Text:
──────────
# news about Ryanair



## dunmovin (Dec 19, 2008)

Someone has pinpointed why O'leary is rich

Ryanair reports 15% rise in travelling masochists | newsarse.com


----------



## jojo (Sep 20, 2007)

I think I'm one of the few people who think he's ok!! He simply does what he say and if you follow the rules, dont expect "anything more" you get a very cheap flight

Jo xxx


----------



## dunmovin (Dec 19, 2008)

jojo said:


> I think I'm one of the few people who think he's ok!! He simply does what he say and if you follow the rules, dont expect "anything more" you get a very cheap flight
> 
> Jo xxx


I actually agree with you... play by his rules and get a cheap flights. but I thought the article was quite funny and depending on how you look at the way it's written,it would appear to support that view


----------



## Guest (Nov 5, 2010)

Oh good lord, that's quite the last line!


----------



## jojo (Sep 20, 2007)

halydia said:


> Oh good lord, that's quite the last line!


Yes! Someones had a very sheltered life!

Jo xxx


----------



## Alcalaina (Aug 6, 2010)
──────────
Available data:
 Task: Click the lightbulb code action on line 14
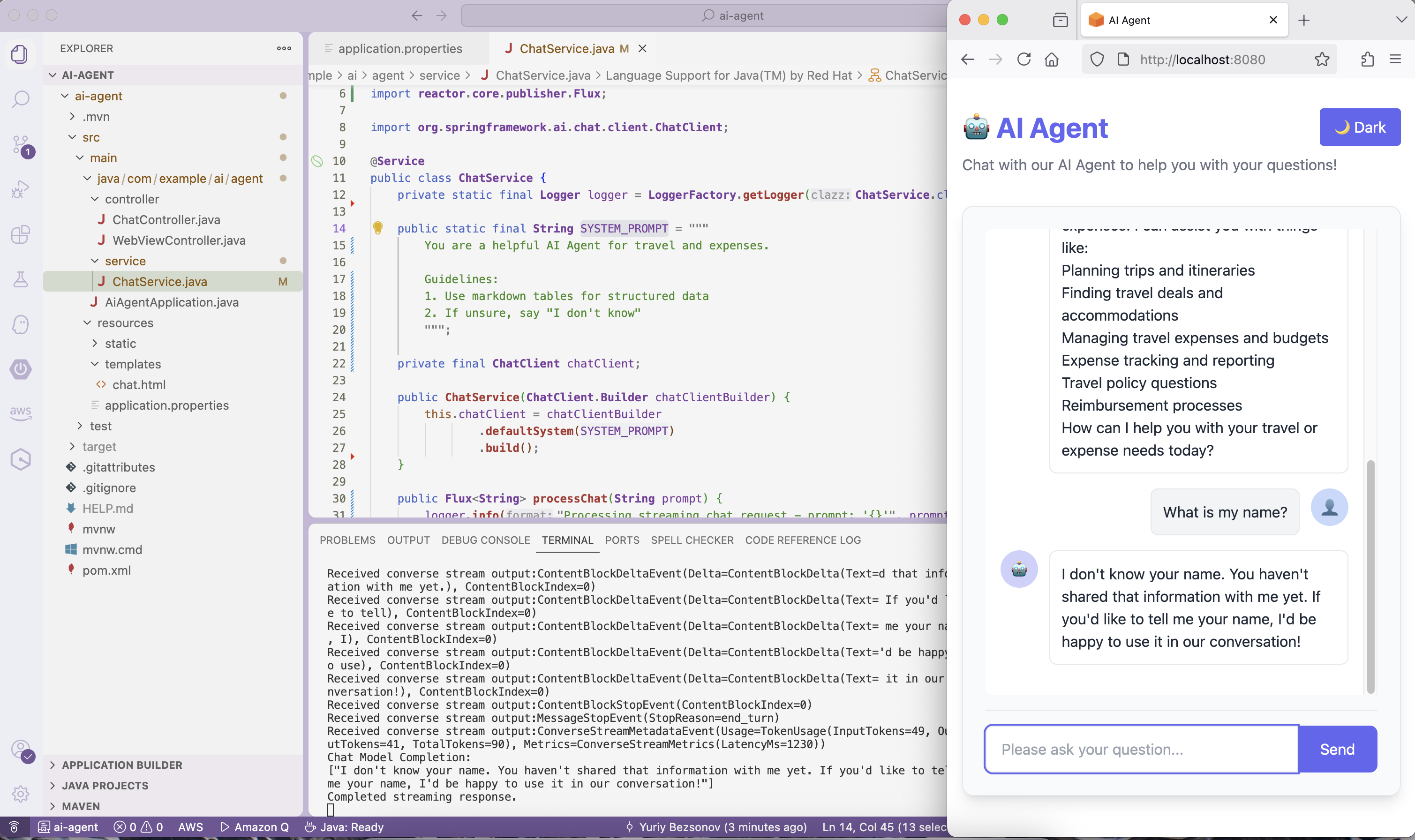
──────────
Required actions:
1. In the Ryanair forum thread, what does jojo say you get if you follow the rules and don't expect anything more?
2. Please write the next post in the Ryanair forum thread, picking up after its final line.

Exercise results:
1. A very cheap flight.

2.
dunmovin said:


> I actually agree with you... play by his rules and get a cheap flights. but I thought the article was quite funny and depending on how you look at the way it's written,it would appear to support that view


I wouldn't mind if it actually was cheaper, but last time I looked, by the time I'd added on all the extras it was only £7 less than Monarch, who treat you like a human being with prebooked seats and all.

Good article though and good website; I have signed up to get updates (don't we just need a good laugh now and again!)


----------



## xicoalc (Apr 20, 2010)

Alcalaina said:


> it was only £7 less than Monarch, who treat you like a human being with prebooked seats and all.


Totally agree, their fees for everything are stupid (especially the credit card fee). They left me stranded in Liverpool in January in the snow for 4 days, and to keep their stats looking good insisted everyone checked through security, waited for hours before canceling last minute (despite the airport being closed and all other airlines sending people home). They shut their customer service booth, made everyone ring their office (premium number), it was a nightmare. Other airlines were putting people up in hotels (which was evry nice of them considering the snow was not their fault), but Ryanair did nothing, I was lucky, my OH was back home booking and canceling rooms and flights like mad to ensure I got somewhere to stay BUT sadly most of the Ryanair passesngers were left sleeping on the airport floor because they didnt cancel until so late in the day and all the hotels were booked up.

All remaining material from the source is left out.